In recent years the mummies have been scientifically examined by the Smithsonian, who did a story on how they died, along with National Geographic TV and numerous other magazines.

The asylum released the bodies of the women, an infant and a human hand to Hamrick for experimentation. The hand was stolen from a Philippi street fair in 1950 and taken to Canada, but the thief was caught and the hand was returned.

The mummies, after being on a world tour with a carnival, returned to Philippi to be stored in a barn, displayed at the county fair and other special occasions.

The great flood of 1985 covered the mummies with water, and destroyed the remains of the infant.

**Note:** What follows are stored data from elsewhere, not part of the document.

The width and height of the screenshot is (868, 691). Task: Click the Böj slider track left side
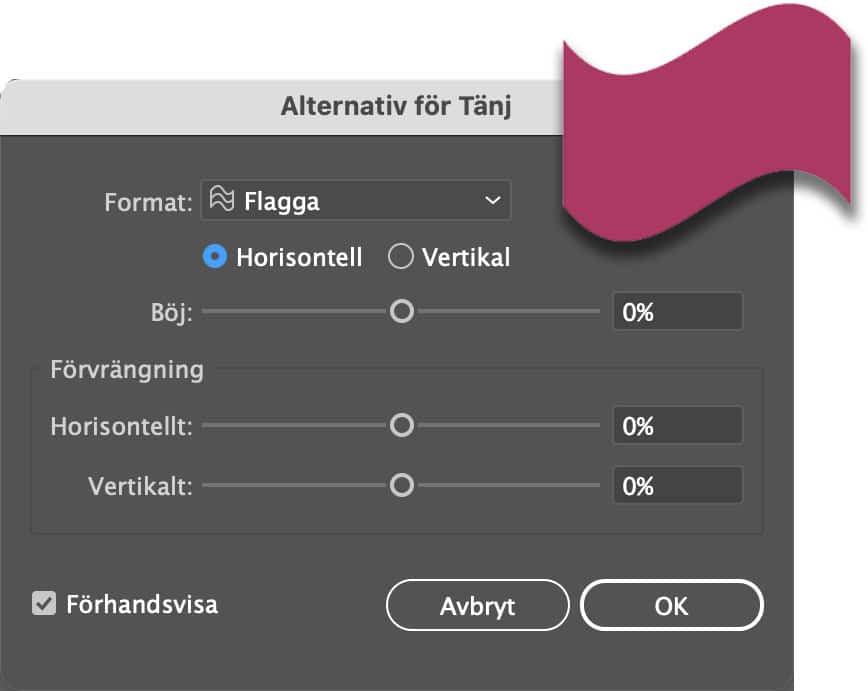pos(294,311)
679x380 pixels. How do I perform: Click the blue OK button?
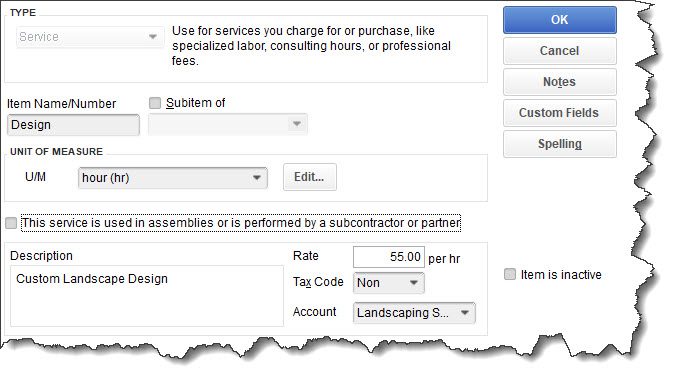[x=559, y=20]
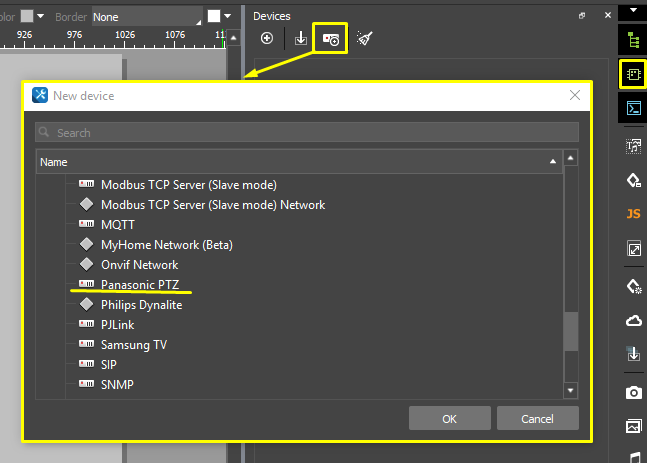Select Panasonic PTZ from device list

(139, 285)
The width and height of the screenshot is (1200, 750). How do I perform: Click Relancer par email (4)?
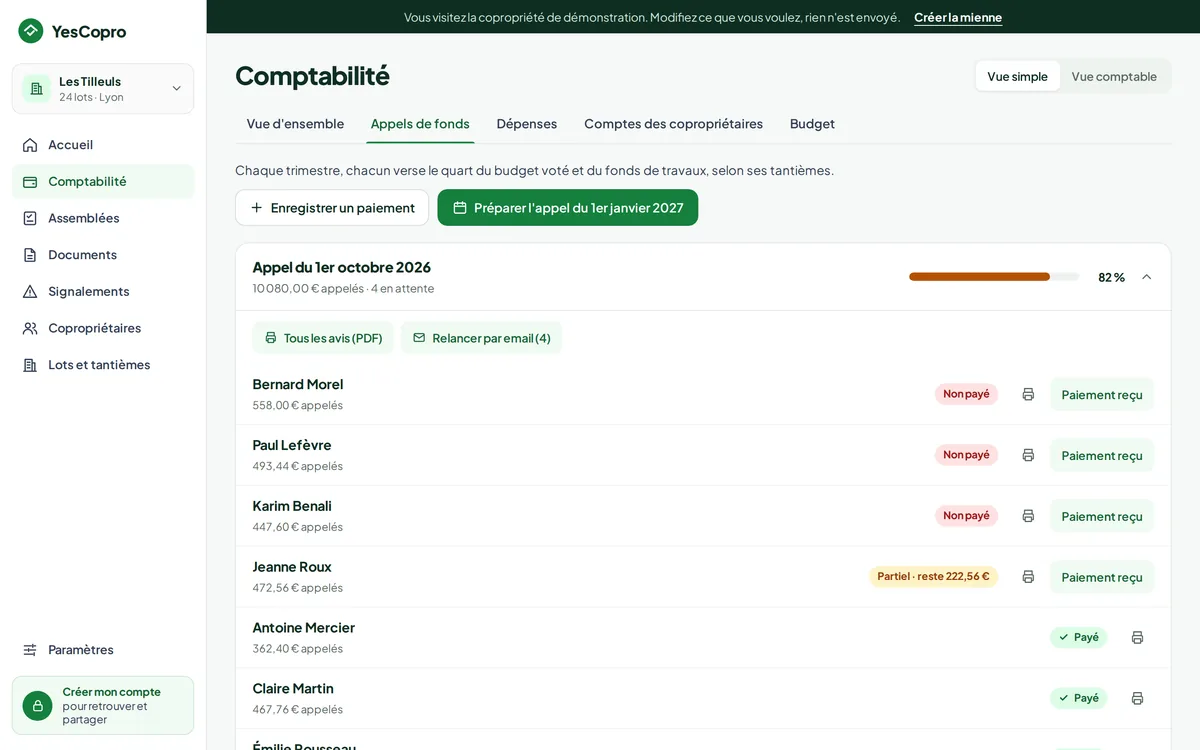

Hamrick worked for years in perfecting his solution, which he also used to preserve meat and vegetables. He was granted a patent on the formula and it was marketed by the Hamrick Embalming and Mummifying Fluid Company.

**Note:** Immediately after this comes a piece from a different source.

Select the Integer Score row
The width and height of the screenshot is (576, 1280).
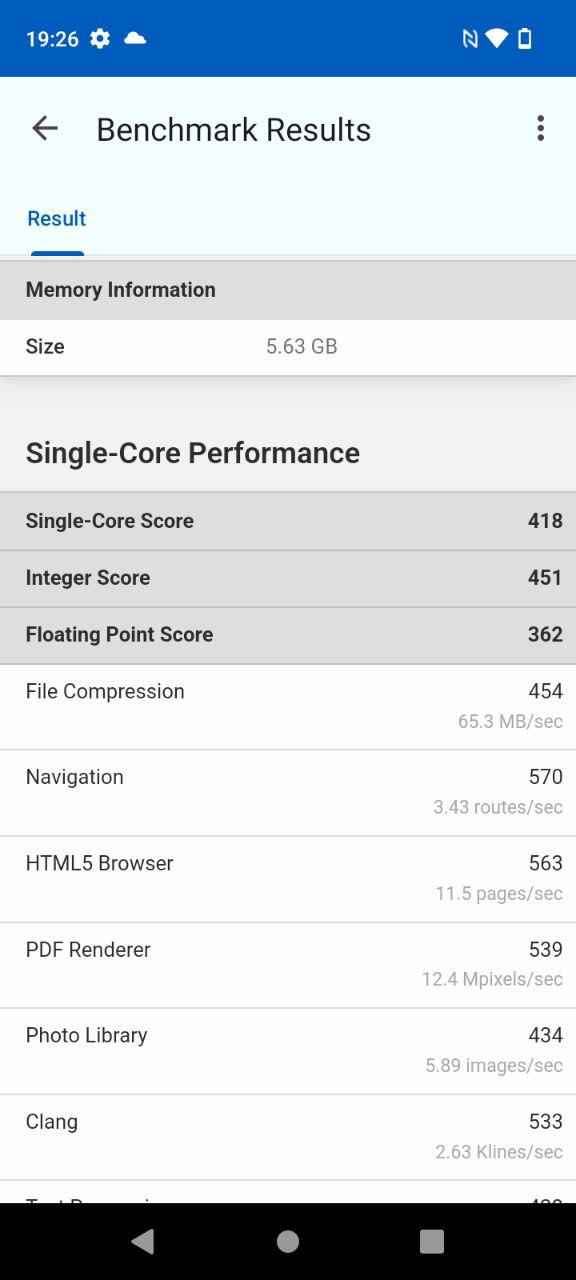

A 1913 ad, which listed several testimonials, said "It is the simplest and most efficient substance known to the scientific world for embalming."

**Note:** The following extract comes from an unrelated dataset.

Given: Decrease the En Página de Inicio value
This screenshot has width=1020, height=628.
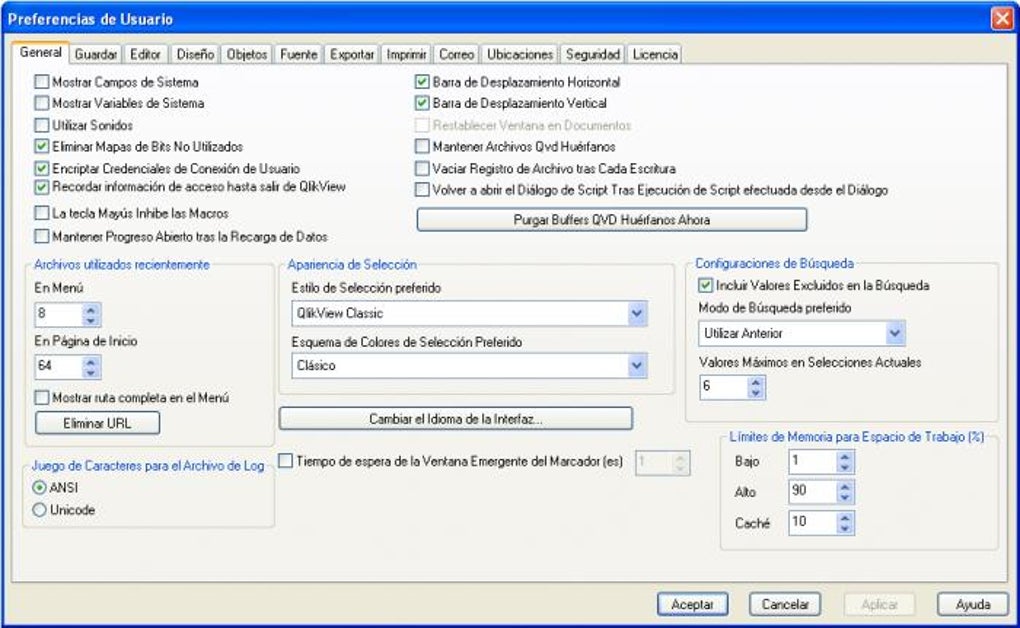Looking at the screenshot, I should [91, 372].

When Hamrick died in 1899 at the age of 78, he left behind large bottles of mummified snakes, meat, small animals, fish, birds, corn and human body parts.

He carefully protected his method of preservation, but a complete description is on record with the U. S. Patent Office.

About 1900 a newspaper clipping reports that Hamrick had in his possession "the head of a negro man which was kept under a large inverted glass jar."

The article said it had been severed for nearly ten years "and the head could scarcely be told from that of a living person who had fallen asleep."

In 1963, Jim Comstock, editor of the West Virginia Hillbilly, took the mummies to Richwood and placed them on display. Comstock tried to get the State of West Virginia to purchase the mummies, but they declined.

Before Hamrick died he prepared enough solution to preserve his own body, but family members ignored his request and he was buried in a local cemetery.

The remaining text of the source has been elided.